What needs to be done.
Locate each line in the listing below that contains the word "This" and copy those lines out.

Information supplied.
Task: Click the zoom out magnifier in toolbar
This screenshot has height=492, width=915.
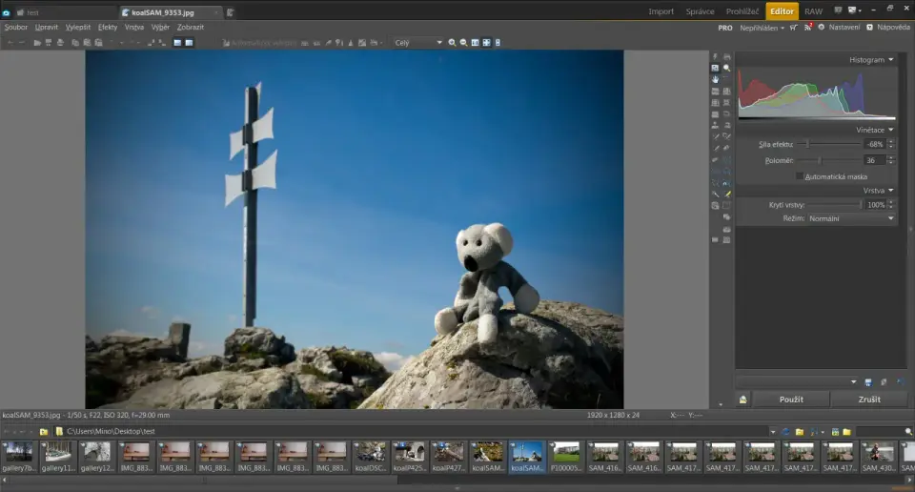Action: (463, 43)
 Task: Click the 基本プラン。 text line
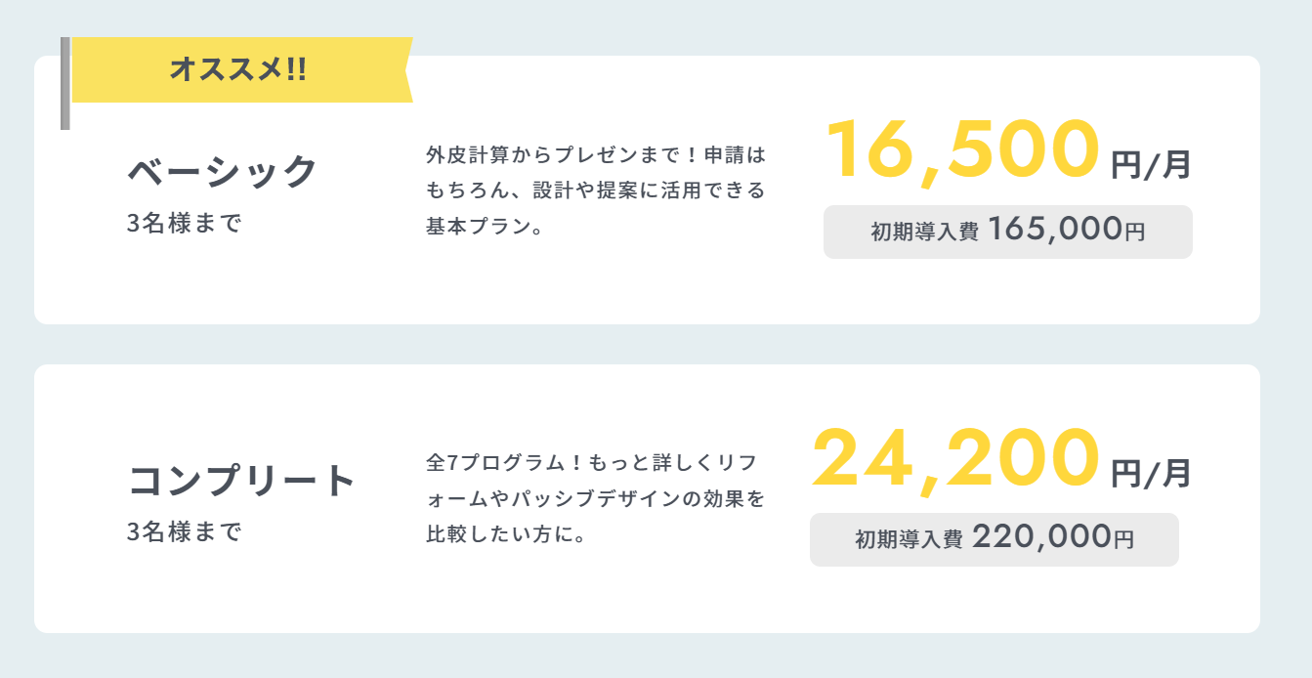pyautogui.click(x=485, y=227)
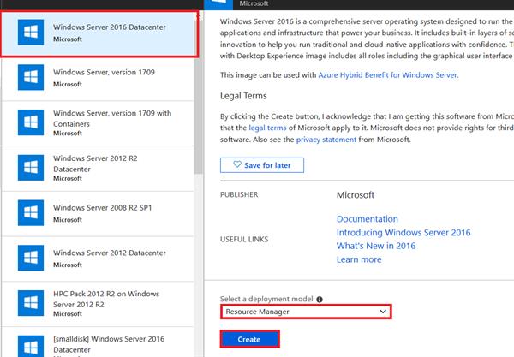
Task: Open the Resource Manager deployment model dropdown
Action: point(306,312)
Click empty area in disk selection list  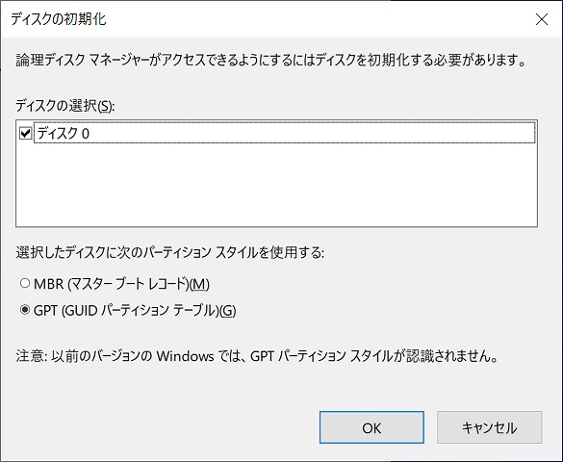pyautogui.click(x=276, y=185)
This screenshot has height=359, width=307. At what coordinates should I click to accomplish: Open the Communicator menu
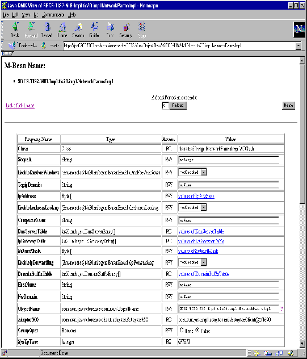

Correct output.
This screenshot has height=492, width=915.
This screenshot has height=359, width=307. At what coordinates should I click to accomplish: Open the Communicator menu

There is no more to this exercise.